Activity: Starting at the top of the entries below, write out each line up to and including the one containing "About us (55, 2441)". Leave the pictures out.

Data listing:
[Start of section]
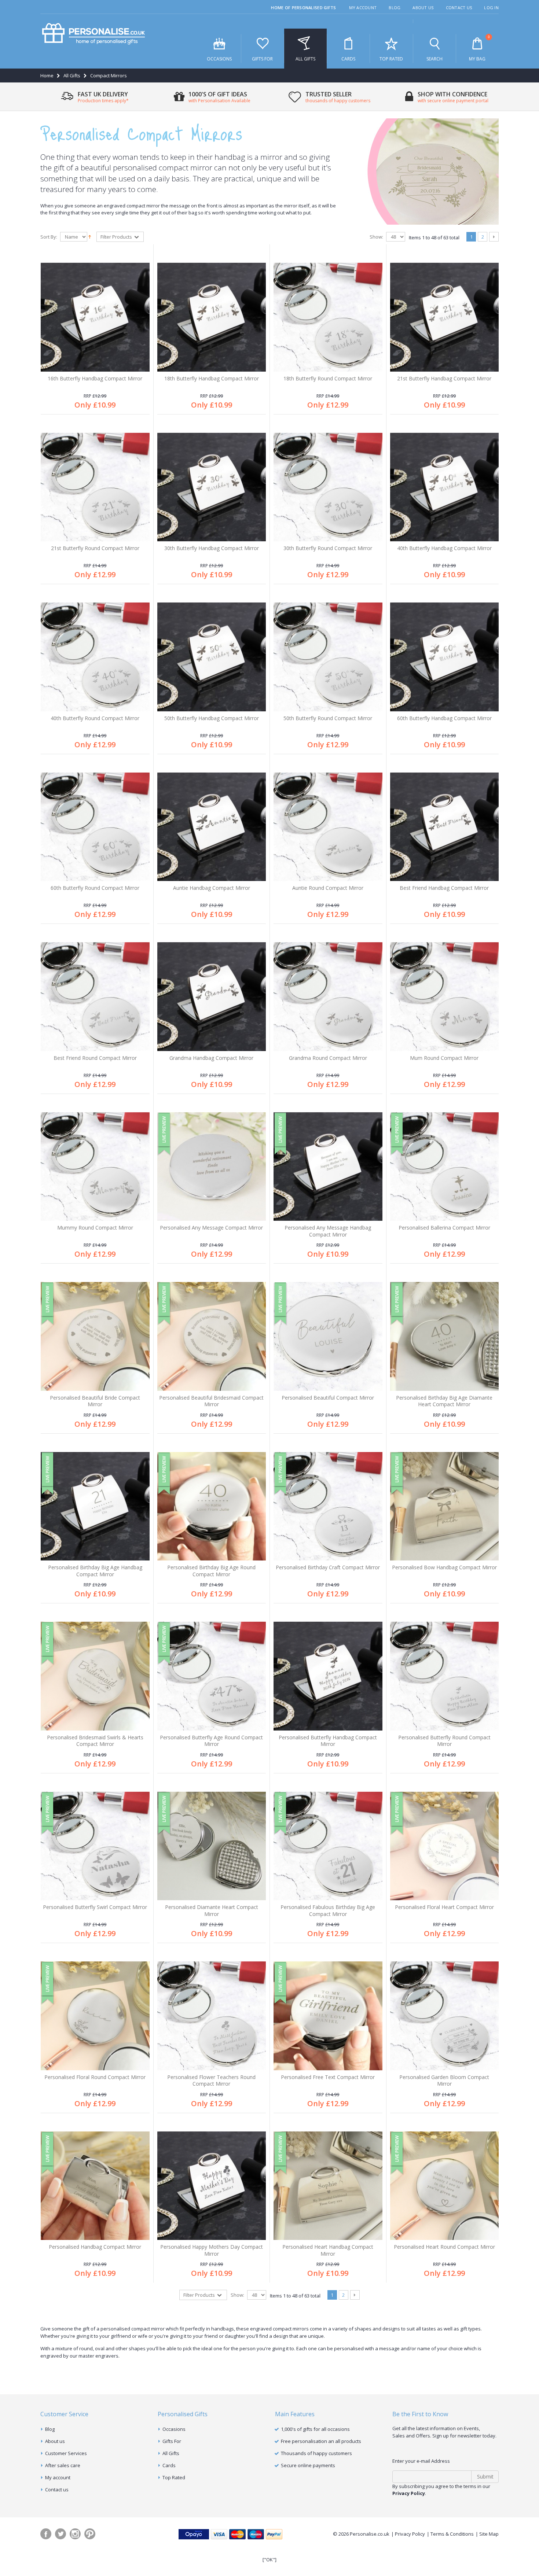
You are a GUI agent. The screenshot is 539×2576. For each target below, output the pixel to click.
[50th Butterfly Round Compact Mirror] (328, 656)
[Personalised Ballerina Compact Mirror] (444, 1166)
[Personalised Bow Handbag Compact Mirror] (444, 1506)
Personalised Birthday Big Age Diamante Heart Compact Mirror (444, 1401)
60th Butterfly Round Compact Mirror (95, 887)
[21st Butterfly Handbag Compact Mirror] (444, 317)
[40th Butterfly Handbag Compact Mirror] (444, 487)
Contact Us (459, 7)
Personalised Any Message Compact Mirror (211, 1227)
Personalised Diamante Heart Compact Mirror (211, 1910)
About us (55, 2441)
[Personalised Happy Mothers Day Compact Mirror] (211, 2185)
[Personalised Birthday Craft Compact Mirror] (328, 1506)
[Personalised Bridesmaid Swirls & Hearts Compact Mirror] (95, 1676)
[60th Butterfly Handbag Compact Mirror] (444, 656)
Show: (376, 237)
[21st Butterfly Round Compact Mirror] (95, 487)
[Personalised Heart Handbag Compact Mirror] (328, 2185)
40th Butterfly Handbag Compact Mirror (444, 548)
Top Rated (391, 59)
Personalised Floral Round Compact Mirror (95, 2077)
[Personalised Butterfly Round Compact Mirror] (444, 1676)
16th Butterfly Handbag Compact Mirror (95, 378)
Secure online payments (308, 2465)
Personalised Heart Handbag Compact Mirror (327, 2250)
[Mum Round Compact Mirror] (444, 996)
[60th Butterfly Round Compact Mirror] (95, 827)
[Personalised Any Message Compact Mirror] (211, 1166)
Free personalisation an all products (321, 2441)
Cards (348, 59)
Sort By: (48, 237)
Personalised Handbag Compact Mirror (95, 2246)
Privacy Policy (410, 2534)
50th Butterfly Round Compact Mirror (327, 718)
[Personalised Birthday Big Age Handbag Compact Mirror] (95, 1506)
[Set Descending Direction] (89, 236)
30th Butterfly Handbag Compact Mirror (211, 548)
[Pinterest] (89, 2533)
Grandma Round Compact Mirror (328, 1057)
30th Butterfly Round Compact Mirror (327, 548)
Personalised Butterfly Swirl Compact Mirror (95, 1907)
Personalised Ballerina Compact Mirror (444, 1227)
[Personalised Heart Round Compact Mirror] (444, 2185)
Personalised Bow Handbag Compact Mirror (444, 1567)
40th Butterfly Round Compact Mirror (95, 718)
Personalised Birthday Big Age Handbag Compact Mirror (95, 1571)
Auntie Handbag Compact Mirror (211, 887)
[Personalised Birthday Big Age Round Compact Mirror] (211, 1506)
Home (47, 75)
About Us (422, 7)
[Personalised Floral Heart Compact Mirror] (444, 1846)
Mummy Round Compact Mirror (95, 1227)
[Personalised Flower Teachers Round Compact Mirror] (211, 2015)
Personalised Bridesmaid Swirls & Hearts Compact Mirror (95, 1741)
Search (434, 59)
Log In (491, 7)
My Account (363, 7)
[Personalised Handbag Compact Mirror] (95, 2185)
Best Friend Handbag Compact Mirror (444, 887)
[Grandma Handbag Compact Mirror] (211, 996)
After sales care (62, 2465)
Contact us (57, 2489)
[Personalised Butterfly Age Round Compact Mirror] (211, 1676)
[End of section]
Result of the exercise:
You are a GUI agent. The screenshot is 539×2576. For each target below, output the pixel to click.
[50th Butterfly Round Compact Mirror] (328, 656)
[Personalised Ballerina Compact Mirror] (444, 1166)
[Personalised Bow Handbag Compact Mirror] (444, 1506)
Personalised Birthday Big Age Diamante Heart Compact Mirror (444, 1401)
60th Butterfly Round Compact Mirror (95, 887)
[21st Butterfly Handbag Compact Mirror] (444, 317)
[40th Butterfly Handbag Compact Mirror] (444, 487)
Contact Us (459, 7)
Personalised Any Message Compact Mirror (211, 1227)
Personalised Diamante Heart Compact Mirror (211, 1910)
About us (55, 2441)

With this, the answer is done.